- **Activity list**
(a) Retype a passage from the Ghana travel account below word for word, starting at the words "Here is Duke" and stopping after "at all. ;-)".
(b) According to the Ghana travel account below, which two kinds of monkeys live in the sanctuary?
*** Passage for review ***
Adventures in Ghana, Part II
Hello again! Here we go on our second leg of the New Adventures in Ghana Trip...
From Kumasi we headed for the Fiema Monkey Sanctuary at Boabeng. The drive was an interesting mix of nice smooth wide pavement and rough dirt, until the turnoff to the forest and village where it became just dirt, but pretty nice...
When we entered the sanctuary, a sign directed us to check in at the information center which didn't really exist, but a lady walking by explained that we should drive on into the village and a guide would meet us. Sure enough, a mile or so down the road was the village and when we parked we were joined almost immediately by a uniformed Park Guide- a terrific old guy named Jonas.
There are two kinds of monkeys in the Sanctuary (mona and colobus) and after a night or day of normal monkey-ness in the forest, the mona monkeys come into the village and the village homes and help themselves to whatever they can find. The villagers consider the monkeys sacred and will put food out for them each day in the morning and evening.
The monkeys, of course, being monkeys, help themselves to the offered food and then take whatever they can steal. This is part of the village on the edge of the Sanctuary forest...
When a monkey dies, it is buried in a small box in the monkey cemetery. Dork that I am, as I read the little signs on the graves I said, "Oh, look! They knew that one by name- Mona." Cooper and Duke gently pointed out that it was not the name of the monkey but the type of monkey it had been. Oh. Yeah.
As we walked through the forest with Jonas, he carried a bunch of nuts for the monkeys and made a clicking noise with his tongue that coaxed a few of the mona mothers out to see us and take nuts from us. Their hands are impossibly small and dextrous, and if you hold the nut tightly they will patiently and carefully pry it from your fingers.
Here is Duke feeding one...
what I wish you could hear is him saying
"Take the picture! Take it take it take it!"
because he was unsure he wanted to feed the monkeys at all. ;-)
This, like the Canopy Walk at Kakum National Park was something he was not crazy about when we started but glad he had done when it was over.
There are a million paths through the forest and we wandered for a while, stopping to look at monkeys and occasionally admire the many helpfully labeled trees. With our guide's blessing Cooper and Duke each climbed inside this ficus... (ignore the look of joy and happiness on his face- he was practicing his teenaged ennui, and doing very well I might add).
and Duke sat on the 'giraffe shaped' part of this one...
After quite a while, Jonas found us a pair of colobus monkeys. They are considerably less social and do not go into the village. These two were completely aware of our presence and totally miffed at our gawking - they actually turned away from us as we tried to peer up into their tree which was actually kind of nice to see.
*** Dataset ***
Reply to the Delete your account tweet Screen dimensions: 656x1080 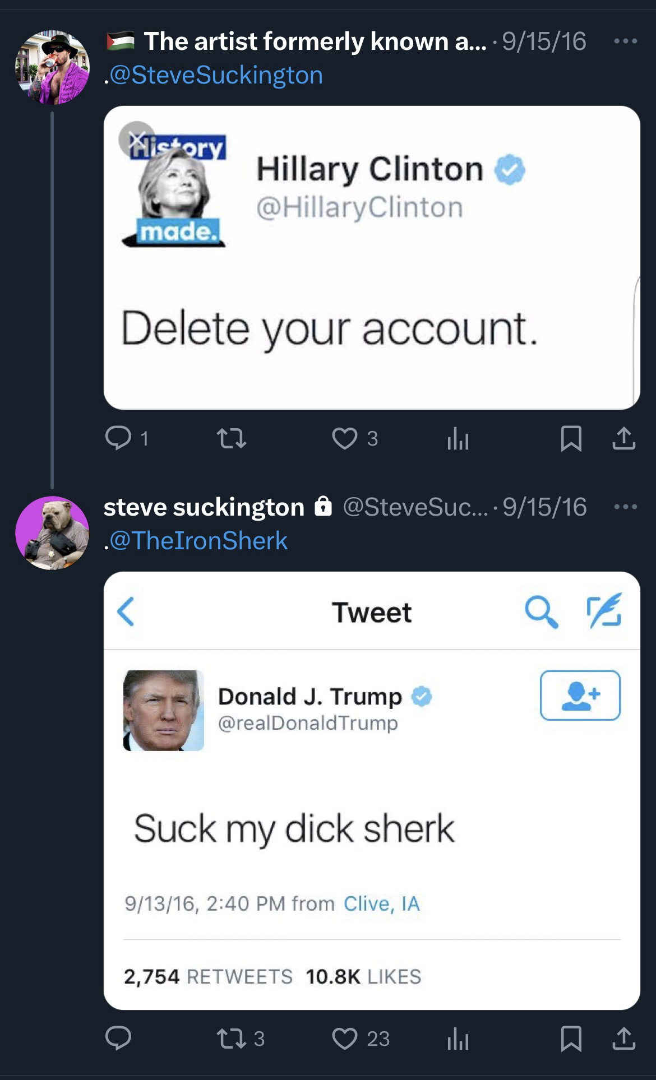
***
*** Dataset ***
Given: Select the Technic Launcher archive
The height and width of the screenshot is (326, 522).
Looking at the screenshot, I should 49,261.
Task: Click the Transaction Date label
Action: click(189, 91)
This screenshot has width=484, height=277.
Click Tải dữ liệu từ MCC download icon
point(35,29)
***
*** Dataset ***
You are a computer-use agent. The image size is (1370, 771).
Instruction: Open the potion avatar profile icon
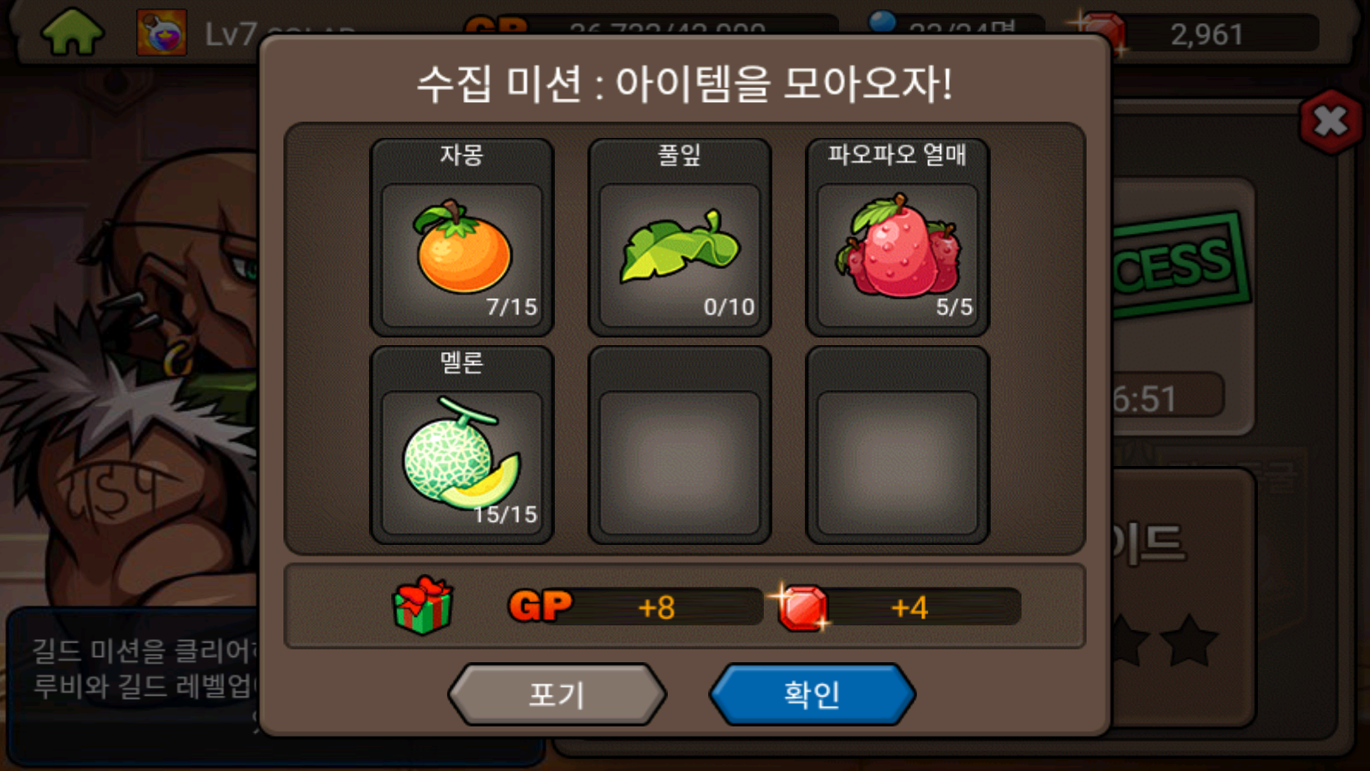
***
- **Responses in order**
(a)
Here is Duke feeding one...
what I wish you could hear is him saying
"Take the picture! Take it take it take it!"
because he was unsure he wanted to feed the monkeys at all. ;-)

(b) Mona and colobus monkeys.